◆ WORK TO COMPLETE
Please return only the lines from the one showing "Expand the Schedule dropdown" to the end of the entries, keeping both ends and dropping every picture.

(Pixel coordinate grounding data)
----------------------------------------

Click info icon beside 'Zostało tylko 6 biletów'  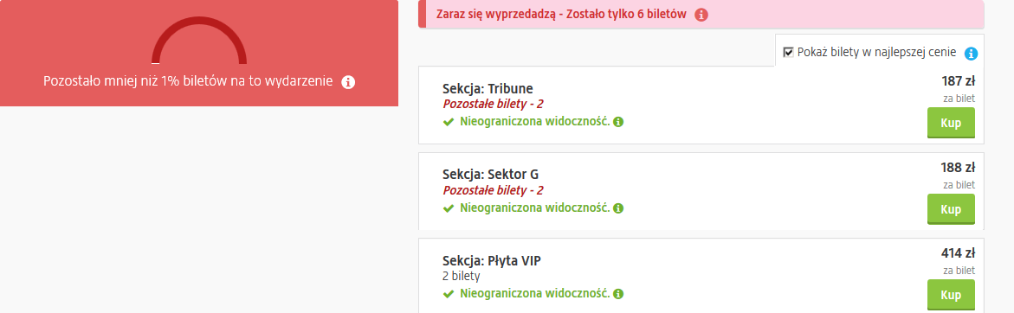(701, 15)
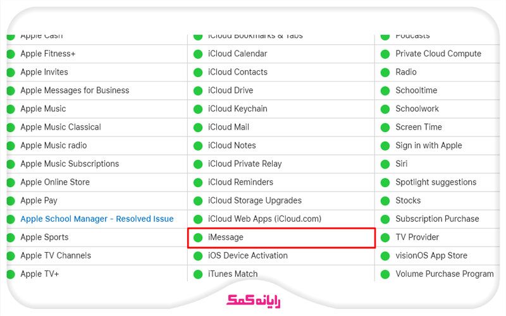
Task: Open the Apple School Manager Resolved Issue link
Action: (97, 219)
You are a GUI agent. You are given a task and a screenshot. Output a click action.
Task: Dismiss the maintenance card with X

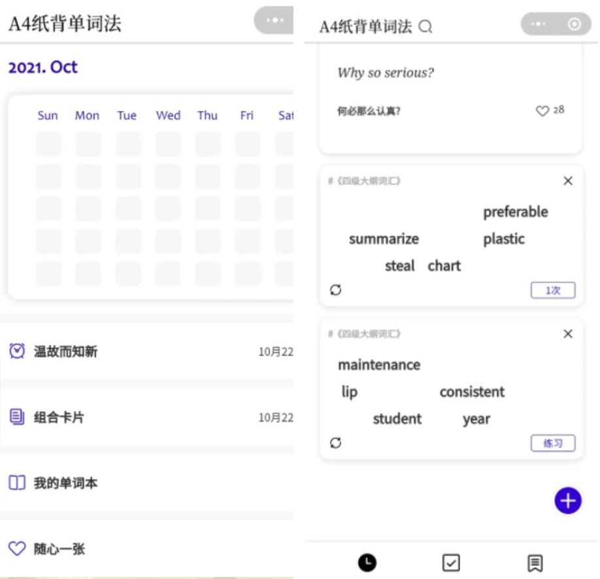(568, 334)
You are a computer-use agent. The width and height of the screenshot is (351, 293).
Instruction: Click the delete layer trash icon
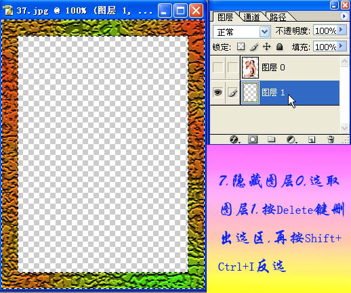pyautogui.click(x=331, y=139)
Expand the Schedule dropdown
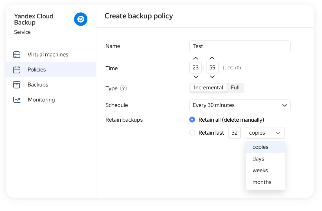Viewport: 322px width, 211px height. tap(240, 105)
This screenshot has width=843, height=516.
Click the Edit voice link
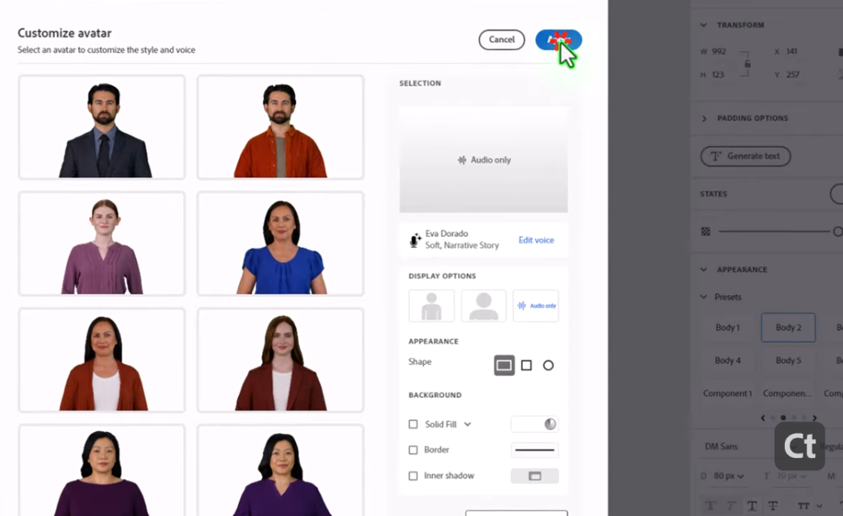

----------------------------------------

◆ OUTPUT OF THE EXERCISE
Expand the Schedule dropdown
Viewport: 322px width, 211px height. tap(240, 105)
This screenshot has width=843, height=516.
Click the Edit voice link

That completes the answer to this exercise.